Count how many lines below contain the string "gear", treating uppercase and lowercase as different, and reply with only that number.

(Entries on where items appear)

# # # # #

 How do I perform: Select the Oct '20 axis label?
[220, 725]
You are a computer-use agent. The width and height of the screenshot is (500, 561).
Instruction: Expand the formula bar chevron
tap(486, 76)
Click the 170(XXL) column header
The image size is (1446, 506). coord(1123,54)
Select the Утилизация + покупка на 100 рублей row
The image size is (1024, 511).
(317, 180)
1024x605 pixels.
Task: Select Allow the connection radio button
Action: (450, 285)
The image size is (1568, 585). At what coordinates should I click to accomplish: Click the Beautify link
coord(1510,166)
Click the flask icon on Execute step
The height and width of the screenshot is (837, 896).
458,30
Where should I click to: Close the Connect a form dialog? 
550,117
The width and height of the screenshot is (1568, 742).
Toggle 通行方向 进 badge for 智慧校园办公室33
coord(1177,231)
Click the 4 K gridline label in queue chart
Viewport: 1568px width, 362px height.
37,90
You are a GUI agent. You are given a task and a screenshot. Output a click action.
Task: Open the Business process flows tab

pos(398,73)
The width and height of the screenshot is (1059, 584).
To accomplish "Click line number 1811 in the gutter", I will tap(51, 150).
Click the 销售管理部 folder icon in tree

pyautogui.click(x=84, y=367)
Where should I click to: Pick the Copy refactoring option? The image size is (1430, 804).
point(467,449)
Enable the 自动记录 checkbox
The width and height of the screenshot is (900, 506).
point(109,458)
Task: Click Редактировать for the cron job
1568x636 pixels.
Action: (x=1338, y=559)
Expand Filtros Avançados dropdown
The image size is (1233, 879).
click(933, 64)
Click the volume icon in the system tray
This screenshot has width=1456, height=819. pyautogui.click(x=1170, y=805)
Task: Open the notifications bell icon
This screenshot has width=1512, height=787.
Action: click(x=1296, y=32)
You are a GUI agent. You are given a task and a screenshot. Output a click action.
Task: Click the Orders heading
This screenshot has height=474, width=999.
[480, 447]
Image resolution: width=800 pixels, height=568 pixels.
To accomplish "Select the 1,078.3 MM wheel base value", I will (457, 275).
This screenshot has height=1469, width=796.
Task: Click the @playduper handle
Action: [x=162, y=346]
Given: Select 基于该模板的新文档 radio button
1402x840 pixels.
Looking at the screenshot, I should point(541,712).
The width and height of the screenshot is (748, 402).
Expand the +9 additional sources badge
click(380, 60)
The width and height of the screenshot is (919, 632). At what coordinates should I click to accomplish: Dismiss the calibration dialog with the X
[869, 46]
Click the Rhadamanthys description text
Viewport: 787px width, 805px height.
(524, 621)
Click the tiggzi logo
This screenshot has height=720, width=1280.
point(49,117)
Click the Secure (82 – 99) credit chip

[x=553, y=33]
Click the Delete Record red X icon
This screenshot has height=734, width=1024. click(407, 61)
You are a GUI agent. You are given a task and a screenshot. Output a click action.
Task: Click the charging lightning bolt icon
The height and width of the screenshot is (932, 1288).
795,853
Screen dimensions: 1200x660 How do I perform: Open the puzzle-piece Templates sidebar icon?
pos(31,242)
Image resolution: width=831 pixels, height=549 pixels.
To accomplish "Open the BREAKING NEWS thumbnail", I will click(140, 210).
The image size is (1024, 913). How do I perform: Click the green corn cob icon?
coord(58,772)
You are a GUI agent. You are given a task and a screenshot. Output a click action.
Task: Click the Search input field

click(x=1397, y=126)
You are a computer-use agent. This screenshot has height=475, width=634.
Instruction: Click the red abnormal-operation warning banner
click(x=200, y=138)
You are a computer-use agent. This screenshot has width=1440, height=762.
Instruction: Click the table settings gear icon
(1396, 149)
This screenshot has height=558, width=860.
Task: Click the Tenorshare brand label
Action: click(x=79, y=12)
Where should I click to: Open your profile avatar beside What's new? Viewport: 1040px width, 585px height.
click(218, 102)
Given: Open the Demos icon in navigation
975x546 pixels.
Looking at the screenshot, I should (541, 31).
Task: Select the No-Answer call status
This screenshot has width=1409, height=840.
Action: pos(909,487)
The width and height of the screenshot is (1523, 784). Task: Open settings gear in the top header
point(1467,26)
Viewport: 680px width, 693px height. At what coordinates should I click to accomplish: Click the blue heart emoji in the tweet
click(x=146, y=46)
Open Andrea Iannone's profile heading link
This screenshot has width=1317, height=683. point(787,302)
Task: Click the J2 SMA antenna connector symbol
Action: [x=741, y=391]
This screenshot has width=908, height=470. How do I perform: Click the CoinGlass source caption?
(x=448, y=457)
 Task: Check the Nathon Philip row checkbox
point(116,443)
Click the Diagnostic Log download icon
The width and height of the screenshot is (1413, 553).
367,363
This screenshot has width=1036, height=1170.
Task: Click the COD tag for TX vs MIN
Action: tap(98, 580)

# # # # #

Exercise response:
2